耶律灼有點不勝酒力,搖搖晃晃的站了起來,對著林昭拱了拱手:“小弟…族中還有事情,不…不打擾王兄了。”
穀說完這句話,他就要朝著賬外走去,可能是因為喝多了酒,一不小心跌到了地上,然後在帥帳的桌子下麵,看到了一件被藏起來的小孩衣服。
見耶律灼目光有些不對,林昭順著他的目光,也察覺到了不對勁,他默默站在耶律灼麵前,擋住了後者的目光:“這是犬子的衣物,出門在外,因為思念孩子,就帶了兩件隨身,想孩子的時候就拿出來看一看,讓可汗見笑了。”
耶律灼跌跌撞撞的站了起來,對著林昭笑了笑:“王兄,小弟什麼都沒有說…”
林昭臉色有些不太好看了。
這是在幽州軍大營,耶律灼見狀,心裡也有些打怵,當即也不再裝醉了,對著林昭拱了拱手之後,就起身告辭。
林某人做戲做到底,一路把他送到了大營門口。
等耶律灼等人走遠,林昭才回頭看了一眼站在自己身後的佩劍,眯了眯眼睛:“這廝親自跑來一趟,就是想確認我到底在不在軍中。”
裴儉深呼吸了一口氣,沉聲道:“王爺的意思是,契丹很快就要進攻了?”
林昭啞然一笑:“我現在不僅告訴他,我在這個孤軍之中,甚至我兒子也在軍中,我想……”
“他是忍不住的。”
“估計就在這兩天時間了。”
林昭回頭,看向裴儉,聲音低沉:“明麵上布防維持不動,暗中嚴密部署,嚴防契丹人襲營。”
“尤其是…”
“尤其是火藥庫那裡。”
林昭微微低眉:“防止軍中有奸細,提前點燃火藥庫,這兩天行軍,裴叔你……”
“儘量找適合防守的地方紮營,我們…等著契丹人來。”
裴儉微微低頭,對著林昭開口道:“契丹人也不是不懂兵法,如果找這種地方紮營,就太過明顯了,末將的意思是,找靠近這種地形的地方紮營,真打起來了,再轉移進去。”
越王爺點頭:“那就按裴叔你的意思來。”
說完這句話,林昭回頭看了裴儉一眼,緩緩說道:“裴叔,三萬對三萬…”
“我們不是要守住,我們是…要贏。”
越王爺麵無表情:“你有把握麼?”
裴儉深呼吸了一口氣,緩緩說道:“這一次咱們帶出來的,是幽州軍之中的精銳,不管在什麼情況下,不管麵對什麼軍隊,末將…都有把握不輸。”
“而想要大勝契丹,就要看幽州這兩年弄出來的那支騎兵,能不能堪用了。”
林昭兩隻手攏在前袖裡,漫步在大營之中,緩緩說道:“現在表麵上看來,天下局勢似乎聚集在關中,但是實際上,最關鍵的就是在我們這裡。”

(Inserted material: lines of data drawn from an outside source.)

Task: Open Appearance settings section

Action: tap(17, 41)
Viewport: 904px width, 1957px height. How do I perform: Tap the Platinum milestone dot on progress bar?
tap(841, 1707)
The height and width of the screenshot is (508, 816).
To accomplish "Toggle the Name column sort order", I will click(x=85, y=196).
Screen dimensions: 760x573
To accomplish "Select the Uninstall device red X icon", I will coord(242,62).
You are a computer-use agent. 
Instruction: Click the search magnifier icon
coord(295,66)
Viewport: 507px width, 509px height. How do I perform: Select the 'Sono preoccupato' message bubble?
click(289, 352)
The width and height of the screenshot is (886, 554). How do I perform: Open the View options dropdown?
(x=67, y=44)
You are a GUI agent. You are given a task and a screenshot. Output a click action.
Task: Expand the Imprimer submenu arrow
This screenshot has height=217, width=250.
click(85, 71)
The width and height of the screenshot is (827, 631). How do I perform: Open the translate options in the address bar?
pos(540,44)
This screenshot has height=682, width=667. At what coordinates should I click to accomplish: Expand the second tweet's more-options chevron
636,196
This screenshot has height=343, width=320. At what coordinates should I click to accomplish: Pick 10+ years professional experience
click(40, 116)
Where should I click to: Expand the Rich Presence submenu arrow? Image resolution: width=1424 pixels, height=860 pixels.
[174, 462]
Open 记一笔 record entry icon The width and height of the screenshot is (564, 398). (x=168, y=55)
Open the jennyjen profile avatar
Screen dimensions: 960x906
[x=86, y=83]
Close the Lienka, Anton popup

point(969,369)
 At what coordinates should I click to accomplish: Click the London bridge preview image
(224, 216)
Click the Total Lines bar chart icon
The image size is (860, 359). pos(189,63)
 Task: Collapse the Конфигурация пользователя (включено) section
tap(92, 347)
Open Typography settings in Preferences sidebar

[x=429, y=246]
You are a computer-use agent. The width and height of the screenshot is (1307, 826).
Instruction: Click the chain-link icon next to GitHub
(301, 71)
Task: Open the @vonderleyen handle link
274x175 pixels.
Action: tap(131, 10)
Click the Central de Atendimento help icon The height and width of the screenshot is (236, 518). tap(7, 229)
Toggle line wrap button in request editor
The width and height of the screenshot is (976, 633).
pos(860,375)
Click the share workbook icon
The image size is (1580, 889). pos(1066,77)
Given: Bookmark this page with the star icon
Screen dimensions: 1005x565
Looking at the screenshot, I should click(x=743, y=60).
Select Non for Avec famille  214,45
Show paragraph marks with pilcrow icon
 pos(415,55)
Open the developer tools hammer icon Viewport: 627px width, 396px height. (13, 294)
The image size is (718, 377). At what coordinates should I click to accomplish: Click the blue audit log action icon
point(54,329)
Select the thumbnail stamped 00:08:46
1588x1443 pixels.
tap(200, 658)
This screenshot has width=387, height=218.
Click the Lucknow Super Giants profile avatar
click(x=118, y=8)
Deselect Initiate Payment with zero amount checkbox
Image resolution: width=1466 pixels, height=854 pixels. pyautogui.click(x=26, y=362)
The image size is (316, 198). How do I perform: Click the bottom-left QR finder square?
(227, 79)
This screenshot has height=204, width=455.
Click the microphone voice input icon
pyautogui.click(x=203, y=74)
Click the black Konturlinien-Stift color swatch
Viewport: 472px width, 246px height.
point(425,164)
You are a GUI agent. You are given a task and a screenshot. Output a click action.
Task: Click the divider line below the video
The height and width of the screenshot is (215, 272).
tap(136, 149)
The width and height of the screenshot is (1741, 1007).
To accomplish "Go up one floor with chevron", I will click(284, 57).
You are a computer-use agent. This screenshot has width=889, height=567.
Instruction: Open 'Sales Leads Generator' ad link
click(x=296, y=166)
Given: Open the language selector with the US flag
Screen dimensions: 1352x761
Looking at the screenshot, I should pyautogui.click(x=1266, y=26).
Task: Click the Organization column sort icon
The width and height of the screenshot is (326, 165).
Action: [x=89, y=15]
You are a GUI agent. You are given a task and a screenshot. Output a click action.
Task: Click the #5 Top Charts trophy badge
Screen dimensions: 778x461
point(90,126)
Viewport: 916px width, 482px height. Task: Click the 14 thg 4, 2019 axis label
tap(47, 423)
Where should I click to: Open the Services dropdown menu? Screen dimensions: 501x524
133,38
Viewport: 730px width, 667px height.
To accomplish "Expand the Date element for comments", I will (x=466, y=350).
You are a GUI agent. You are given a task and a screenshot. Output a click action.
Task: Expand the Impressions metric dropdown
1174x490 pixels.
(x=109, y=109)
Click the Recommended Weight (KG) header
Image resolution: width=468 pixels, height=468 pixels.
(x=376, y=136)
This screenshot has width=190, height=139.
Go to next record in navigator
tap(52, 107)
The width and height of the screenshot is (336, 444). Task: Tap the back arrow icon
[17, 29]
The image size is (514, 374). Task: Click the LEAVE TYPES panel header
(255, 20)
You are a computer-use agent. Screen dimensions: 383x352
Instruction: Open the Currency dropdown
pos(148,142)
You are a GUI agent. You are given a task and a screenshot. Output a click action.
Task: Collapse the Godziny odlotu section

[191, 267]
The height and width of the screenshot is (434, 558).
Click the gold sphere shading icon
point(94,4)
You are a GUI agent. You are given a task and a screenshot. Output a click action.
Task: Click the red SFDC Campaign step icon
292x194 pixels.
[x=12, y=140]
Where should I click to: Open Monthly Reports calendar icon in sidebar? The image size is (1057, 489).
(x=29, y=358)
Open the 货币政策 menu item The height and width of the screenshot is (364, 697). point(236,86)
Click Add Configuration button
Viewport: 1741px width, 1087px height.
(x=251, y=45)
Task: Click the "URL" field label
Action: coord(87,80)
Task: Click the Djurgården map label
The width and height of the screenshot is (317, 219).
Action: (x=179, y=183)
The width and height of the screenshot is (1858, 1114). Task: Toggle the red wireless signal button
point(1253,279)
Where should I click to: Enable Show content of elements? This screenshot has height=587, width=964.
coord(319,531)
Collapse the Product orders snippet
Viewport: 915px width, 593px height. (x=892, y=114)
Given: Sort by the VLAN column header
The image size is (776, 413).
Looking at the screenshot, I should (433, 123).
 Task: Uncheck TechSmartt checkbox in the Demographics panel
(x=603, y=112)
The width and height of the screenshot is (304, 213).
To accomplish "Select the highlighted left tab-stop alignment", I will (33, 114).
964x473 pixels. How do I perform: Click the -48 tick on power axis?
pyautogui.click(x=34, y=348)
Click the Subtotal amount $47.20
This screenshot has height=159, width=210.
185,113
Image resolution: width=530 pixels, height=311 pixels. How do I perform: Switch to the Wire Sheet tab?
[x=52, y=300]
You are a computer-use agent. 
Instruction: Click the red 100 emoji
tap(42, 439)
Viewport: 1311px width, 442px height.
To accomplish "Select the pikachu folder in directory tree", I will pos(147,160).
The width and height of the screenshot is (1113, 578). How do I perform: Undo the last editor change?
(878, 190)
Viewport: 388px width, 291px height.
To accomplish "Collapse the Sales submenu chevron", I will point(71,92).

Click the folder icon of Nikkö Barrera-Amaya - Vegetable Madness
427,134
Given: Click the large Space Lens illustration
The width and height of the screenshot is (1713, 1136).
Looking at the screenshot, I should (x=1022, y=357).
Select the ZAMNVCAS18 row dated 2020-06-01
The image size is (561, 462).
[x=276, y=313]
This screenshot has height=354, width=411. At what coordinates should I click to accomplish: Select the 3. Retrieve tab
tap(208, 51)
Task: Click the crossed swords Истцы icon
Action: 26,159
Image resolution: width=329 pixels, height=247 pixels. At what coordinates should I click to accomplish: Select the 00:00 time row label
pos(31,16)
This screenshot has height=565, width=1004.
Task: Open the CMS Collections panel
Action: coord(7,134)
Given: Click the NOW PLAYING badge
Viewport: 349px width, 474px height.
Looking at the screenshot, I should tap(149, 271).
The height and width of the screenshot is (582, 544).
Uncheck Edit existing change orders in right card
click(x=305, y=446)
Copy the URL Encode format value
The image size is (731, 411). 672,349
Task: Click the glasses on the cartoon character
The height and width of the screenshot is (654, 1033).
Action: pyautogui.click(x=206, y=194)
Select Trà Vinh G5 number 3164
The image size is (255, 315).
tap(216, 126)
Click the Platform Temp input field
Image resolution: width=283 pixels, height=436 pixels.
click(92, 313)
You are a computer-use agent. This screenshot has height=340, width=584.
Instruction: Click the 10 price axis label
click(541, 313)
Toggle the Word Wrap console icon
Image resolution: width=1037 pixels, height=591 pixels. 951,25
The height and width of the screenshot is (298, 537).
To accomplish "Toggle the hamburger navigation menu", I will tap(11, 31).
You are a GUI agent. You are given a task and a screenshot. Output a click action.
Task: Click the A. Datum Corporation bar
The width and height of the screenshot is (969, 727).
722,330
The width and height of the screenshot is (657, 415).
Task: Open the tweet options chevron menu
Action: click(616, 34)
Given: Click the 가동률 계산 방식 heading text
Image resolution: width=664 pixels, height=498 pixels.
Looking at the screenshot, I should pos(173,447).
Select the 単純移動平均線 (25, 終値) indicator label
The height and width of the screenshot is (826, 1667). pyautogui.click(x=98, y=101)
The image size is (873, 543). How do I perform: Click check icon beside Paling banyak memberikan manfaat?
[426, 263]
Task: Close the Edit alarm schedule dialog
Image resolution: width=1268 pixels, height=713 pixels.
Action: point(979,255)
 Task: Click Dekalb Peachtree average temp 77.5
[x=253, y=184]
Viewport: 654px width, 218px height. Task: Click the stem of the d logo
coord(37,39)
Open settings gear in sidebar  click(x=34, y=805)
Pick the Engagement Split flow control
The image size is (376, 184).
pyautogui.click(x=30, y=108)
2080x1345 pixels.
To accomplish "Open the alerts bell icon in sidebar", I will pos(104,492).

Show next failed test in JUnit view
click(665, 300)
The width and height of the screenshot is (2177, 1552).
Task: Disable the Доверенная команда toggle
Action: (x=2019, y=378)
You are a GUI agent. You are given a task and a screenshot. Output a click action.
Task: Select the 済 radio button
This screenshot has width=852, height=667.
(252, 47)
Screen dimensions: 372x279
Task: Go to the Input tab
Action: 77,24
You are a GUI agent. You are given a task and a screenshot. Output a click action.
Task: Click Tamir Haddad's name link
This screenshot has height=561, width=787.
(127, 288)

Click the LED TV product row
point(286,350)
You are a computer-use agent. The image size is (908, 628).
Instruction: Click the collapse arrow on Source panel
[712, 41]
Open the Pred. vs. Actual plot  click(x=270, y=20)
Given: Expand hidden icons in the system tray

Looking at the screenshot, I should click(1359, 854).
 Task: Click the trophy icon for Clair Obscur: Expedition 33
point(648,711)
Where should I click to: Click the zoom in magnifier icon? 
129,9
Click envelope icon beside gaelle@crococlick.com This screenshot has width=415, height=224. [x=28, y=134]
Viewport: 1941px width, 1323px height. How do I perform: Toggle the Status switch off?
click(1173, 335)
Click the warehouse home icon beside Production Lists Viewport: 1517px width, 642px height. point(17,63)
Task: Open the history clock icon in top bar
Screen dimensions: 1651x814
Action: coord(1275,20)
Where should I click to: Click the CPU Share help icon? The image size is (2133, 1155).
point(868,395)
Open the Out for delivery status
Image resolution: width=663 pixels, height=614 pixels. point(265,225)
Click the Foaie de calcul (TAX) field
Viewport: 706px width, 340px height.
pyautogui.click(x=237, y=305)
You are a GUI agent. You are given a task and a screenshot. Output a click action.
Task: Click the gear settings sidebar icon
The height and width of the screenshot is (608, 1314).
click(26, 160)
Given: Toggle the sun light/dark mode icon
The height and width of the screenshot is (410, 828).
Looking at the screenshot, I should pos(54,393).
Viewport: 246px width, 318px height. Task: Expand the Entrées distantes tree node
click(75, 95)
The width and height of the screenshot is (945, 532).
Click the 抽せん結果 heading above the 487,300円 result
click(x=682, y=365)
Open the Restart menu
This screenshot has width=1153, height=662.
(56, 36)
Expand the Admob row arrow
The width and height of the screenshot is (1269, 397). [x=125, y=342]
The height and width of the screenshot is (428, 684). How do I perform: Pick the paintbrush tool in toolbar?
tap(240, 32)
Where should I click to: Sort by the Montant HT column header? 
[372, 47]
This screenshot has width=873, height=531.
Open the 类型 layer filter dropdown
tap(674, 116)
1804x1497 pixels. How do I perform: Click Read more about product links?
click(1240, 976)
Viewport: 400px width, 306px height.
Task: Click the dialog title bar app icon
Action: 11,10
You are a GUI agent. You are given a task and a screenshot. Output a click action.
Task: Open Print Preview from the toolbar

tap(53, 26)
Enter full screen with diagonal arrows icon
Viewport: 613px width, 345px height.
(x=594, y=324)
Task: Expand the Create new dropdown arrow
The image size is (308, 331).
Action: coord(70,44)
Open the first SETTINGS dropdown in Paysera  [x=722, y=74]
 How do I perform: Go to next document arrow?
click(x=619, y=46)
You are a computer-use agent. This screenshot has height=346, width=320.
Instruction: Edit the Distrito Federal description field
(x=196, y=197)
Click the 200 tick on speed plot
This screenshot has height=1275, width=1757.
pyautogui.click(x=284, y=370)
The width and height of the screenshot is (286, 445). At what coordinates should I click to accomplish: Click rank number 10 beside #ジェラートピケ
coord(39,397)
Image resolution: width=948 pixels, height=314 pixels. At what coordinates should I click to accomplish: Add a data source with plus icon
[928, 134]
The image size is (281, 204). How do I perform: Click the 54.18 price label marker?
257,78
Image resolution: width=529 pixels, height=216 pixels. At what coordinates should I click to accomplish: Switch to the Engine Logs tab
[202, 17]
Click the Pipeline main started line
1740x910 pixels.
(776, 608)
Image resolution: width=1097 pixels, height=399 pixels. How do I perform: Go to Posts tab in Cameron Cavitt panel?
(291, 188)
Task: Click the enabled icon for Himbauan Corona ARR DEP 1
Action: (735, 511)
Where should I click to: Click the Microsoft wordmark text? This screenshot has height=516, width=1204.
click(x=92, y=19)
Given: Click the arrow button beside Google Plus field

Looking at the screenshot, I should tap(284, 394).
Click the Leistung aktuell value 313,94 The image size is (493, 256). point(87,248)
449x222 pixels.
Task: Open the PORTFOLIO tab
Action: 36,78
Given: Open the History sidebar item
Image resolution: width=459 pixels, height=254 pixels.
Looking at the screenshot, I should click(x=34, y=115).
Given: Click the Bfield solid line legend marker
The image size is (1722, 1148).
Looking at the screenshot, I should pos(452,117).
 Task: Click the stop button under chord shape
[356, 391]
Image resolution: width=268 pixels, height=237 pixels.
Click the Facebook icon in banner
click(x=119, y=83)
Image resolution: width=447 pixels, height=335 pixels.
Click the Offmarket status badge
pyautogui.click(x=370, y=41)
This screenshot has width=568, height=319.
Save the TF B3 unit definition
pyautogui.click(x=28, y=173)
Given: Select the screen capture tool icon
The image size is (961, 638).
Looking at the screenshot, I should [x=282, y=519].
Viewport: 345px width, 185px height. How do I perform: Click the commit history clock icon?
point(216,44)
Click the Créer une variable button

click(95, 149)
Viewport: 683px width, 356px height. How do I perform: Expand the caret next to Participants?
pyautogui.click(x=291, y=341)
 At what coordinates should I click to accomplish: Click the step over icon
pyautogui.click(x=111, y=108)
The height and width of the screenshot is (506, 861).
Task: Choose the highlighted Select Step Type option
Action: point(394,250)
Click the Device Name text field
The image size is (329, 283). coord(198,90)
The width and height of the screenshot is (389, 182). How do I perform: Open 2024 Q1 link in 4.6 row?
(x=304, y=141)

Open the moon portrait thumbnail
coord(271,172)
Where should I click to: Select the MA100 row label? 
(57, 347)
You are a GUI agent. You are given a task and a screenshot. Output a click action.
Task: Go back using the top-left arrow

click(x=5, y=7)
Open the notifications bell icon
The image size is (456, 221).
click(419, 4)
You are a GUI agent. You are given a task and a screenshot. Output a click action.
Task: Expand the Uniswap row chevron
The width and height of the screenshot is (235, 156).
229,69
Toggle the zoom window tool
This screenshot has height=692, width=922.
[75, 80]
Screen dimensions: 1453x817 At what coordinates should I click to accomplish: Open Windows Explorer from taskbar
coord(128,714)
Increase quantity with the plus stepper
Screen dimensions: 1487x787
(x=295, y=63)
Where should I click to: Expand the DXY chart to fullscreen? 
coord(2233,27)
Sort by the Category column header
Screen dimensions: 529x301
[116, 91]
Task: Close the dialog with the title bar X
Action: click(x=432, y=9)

“打殘了契丹人,我們就可以輕易收拾已經腐朽的突厥人,到時候北邊就會徹底安定下來,最起碼讓他們一代人都打不了仗。”
“到時候,我們便再無後顧之憂了。”
裴儉撫掌道:“王爺您還是太過慈悲了,實際上抵禦異族,並不是您的事情,而是大周朝廷的事情。”
“我們占了幽燕,就應該去做這些事。”
“不能把幽燕丟了,更不能埋下禍根。”
林三郎語氣堅定。
“不然,在將來的史書上,你我是要挨罵千百年的。”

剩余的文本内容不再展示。